I’m not sure if that’s entirely it, but it seems true enough I won’t dispute it. What I will do is offer five ideas for fixing this problem, ideas which will certainly be adopted by the Heisman Trust posthaste.
5. Stop giving out the award before the season is over
The Heisman people are never going to go for this, because they steadfastly consider the Heisman to be a regular-season award. And that made a lot of sense when there were 11 games, some bowls, and a vote to decide a national champion.
But in a world where the whole season comes down to a four-team playoff, ignoring the results of those games when selecting the sport’s premier individual award makes the Heisman voters look like an old man who has his pie before Christmas dinner and is asleep before the sun goes down.
You can’t continue to ignore the two most important games of the season and think college football fans aren’t going to start ignoring your award.
4. Have some courage
This is an age-old complaint about the Heisman, but it’s been 20 years since anybody other than a quarterback or running back won the award.
To some degree, this is understandable and unavoidable, since quarterbacks are the game’s biggest stars, they play the most important position and they’re the ones most likely (often for good reason) to be credited individually for team success.
This lack of courage and creativity among the Heisman voters is revealed more dramatically when there is no quarterback with a particularly compelling case, so they just toss it so some running back, even when everybody knows that running back isn’t the best player in college football (Mark Ingram, Derrick Henry, Rashaan Salaam).
The most shameful example of this came in 2009, when Nebraska defensive lineman Ndamukong Suh was to college football what the Kool-Aid man was to living room walls, then finished fourth in the Heisman vote behind Ingram, Toby Gerhart and Colt McCoy.
Voters are going to vote for who they want to vote for in the end, but the Heisman Trust might consider sending out a memo anyway.
3. Fix the ceremony itself
The Heisman ceremony show looks like it smells like an estate sale, and it has the pacing of a drunken Maid of Honor speech.
2. Quit caring about suspense
The Heisman has always had a “secret ballot” policy, but as Wolken noted, it wasn’t really enforced until 2013, when the Heisman Trust sent out letters threatening to strip votes from people who talked about their votes.
Because if there’s one thing you never want, it’s free publicity.
The idea was to stop voters from ruining the suspense.

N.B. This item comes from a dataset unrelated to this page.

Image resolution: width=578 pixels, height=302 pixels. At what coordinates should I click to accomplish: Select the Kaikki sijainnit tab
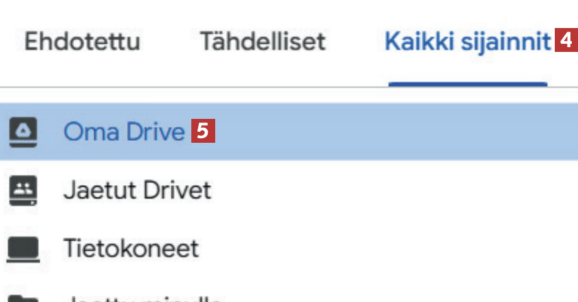(x=467, y=42)
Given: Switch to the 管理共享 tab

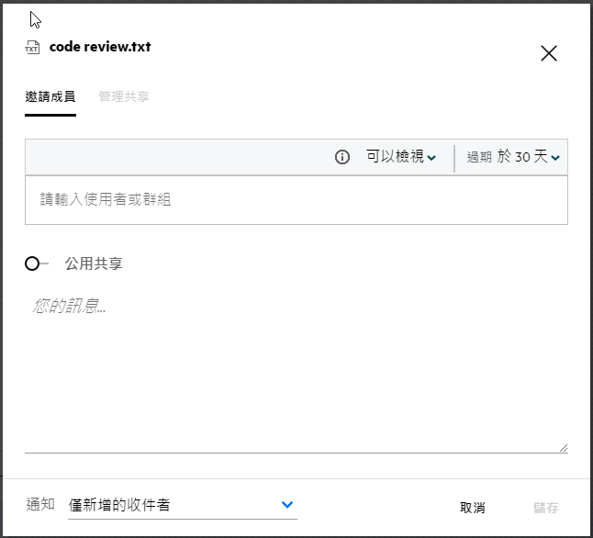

But it’s not American Idol. The Heisman, like the MVP awards in other sports, isn’t really about suspense, which brings me to …
1. Embrace debate
All Heisman votes should be made public, because what is this, a jury trial? But it should go beyond that. They should be encouraged to engage with fans about who ought to win the award, what criteria they use, what values they value.
One of the things that makes sports worth talking about is that arguing about them helps people work out their value systems and worldviews in a context where the results don’t actually matter. The Heisman Trophy, given to the “most outstanding” college football each year, is a perfect little ball pit to splash around in for those purposes, and the Heisman Trust should use that to its advantage.
The Heisman Trophy is quickly becoming a relic from Old World college football, and it needs to get out of its own way before it’s too late.